Bryco’s Bankruptcy Ploy Successful;
Plant Manager Makes Highest Bid
Since last year’s unanimous $50.9 million jury award to Brandon Maxfield, Bryco Arms has been playing a shell game with its assets to avoid paying for Brandon’s health care while simultaneously attempting to reorganize under a new name. On August 12, 2005, the company and its founder Bruce Jennings were successful. Bryco Arms’ plant manager Paul Jimenez offered the highest bid of $510,000 (significantly higher than the original $150,000 Bryco proposed as a fair price to Jimenez) for Bryco’s gun making equipment and 75,000 defective guns.
“I fear for the lives of other innocent children who will be hurt by Bryco’s defective guns. What happened today is a tragedy. We got as far as we did because people from all over the world rallied to support my effort and for that I am grateful,” Maxfield said. “But please know that while I am heartbroken that we didn’t keep those guns off the streets, I will continue to face battles everyday and continue to win.”
When he was seven years old, Maxfield was accidentally shot in the face with one of Bryco Arms’ defectively designed guns. The gun was deliberately designed so it couldn’t be unloaded unless its safety was moved from safe to fire. Brandon became permanently paralyzed below the neck. Instead of compensating Maxfield and redesigning the guns, Bryco Arms declared bankruptcy.
Brandon launched an internet campaign via brandonsarms.org to raise money to bid on the equipment and guns. His highest bid was $505,000.
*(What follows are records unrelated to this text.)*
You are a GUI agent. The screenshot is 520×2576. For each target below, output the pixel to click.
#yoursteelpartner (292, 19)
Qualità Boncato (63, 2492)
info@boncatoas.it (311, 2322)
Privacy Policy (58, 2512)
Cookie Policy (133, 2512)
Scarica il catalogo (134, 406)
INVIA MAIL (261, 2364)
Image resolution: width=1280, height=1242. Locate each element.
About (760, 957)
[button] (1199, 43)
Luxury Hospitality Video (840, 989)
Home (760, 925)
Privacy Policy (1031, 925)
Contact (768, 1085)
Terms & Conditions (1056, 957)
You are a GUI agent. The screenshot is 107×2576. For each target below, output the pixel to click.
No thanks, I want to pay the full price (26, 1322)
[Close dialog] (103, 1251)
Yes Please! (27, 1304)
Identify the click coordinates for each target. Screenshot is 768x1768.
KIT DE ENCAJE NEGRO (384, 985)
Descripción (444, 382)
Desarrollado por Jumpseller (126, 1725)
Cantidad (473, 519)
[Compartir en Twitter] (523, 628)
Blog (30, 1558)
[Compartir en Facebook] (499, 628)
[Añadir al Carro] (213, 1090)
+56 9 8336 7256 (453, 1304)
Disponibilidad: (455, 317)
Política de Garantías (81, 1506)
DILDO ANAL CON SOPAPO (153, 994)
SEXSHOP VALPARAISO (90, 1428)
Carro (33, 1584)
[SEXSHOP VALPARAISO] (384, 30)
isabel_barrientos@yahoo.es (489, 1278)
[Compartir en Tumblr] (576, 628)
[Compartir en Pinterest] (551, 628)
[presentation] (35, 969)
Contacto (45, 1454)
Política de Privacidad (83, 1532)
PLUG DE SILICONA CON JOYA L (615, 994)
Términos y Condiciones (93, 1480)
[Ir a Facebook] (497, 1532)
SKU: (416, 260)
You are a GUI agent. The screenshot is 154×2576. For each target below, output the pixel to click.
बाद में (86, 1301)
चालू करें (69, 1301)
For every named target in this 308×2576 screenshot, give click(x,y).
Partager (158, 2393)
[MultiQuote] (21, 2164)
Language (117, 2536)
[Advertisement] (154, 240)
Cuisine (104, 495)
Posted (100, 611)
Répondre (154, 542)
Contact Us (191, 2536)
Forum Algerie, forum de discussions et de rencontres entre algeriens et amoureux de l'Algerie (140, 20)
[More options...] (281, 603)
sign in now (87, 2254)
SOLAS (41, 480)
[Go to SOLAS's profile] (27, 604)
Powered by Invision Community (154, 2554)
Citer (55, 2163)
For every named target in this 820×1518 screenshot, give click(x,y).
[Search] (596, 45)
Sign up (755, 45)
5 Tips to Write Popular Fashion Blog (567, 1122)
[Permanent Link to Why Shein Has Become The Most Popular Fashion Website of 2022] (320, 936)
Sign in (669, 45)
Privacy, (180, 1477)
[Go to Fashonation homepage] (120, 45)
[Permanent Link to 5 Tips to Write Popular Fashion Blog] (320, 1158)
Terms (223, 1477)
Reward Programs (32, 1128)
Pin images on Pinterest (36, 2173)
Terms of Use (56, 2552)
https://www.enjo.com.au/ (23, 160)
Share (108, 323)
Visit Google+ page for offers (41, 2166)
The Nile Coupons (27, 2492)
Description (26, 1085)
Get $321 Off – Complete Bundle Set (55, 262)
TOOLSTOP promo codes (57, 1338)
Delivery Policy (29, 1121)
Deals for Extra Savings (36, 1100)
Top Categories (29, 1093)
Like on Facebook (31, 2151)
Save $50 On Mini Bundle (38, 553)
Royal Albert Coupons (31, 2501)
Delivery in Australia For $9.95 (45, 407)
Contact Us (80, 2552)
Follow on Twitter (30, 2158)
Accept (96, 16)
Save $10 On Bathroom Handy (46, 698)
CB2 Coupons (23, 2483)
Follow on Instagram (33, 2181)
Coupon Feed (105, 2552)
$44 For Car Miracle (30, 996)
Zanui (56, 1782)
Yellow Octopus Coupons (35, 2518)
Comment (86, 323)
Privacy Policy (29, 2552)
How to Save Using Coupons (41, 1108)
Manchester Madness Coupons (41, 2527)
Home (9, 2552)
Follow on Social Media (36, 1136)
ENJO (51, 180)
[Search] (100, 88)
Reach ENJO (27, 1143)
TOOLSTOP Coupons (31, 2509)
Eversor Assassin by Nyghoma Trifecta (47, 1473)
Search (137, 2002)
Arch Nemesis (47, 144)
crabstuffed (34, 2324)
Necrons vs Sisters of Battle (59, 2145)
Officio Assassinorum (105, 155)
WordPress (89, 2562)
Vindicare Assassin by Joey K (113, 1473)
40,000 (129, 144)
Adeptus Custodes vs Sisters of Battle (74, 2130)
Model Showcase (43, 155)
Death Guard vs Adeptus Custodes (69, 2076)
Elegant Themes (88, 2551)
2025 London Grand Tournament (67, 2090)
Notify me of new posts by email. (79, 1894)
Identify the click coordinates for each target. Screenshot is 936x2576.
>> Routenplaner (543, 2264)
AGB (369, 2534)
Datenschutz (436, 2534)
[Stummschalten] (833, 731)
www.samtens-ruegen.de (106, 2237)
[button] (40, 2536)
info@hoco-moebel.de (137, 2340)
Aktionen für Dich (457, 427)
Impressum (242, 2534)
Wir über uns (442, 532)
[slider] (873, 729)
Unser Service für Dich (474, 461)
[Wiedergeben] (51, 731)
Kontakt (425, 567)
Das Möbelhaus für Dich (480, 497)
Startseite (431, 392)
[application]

“It’s difficult to maintain faith in a system that allows a company to make a product designed to kill people, to do so with a major design flaw that permanently injures a child, and then lets them completely off the hook,” said Richard Ruggieri, Brandon’s lawyer. “However, we will not stop here. We will continue to fight to keep Saturday Night Specials off the streets. Brandon's website will continue to collect donations for this next battle.”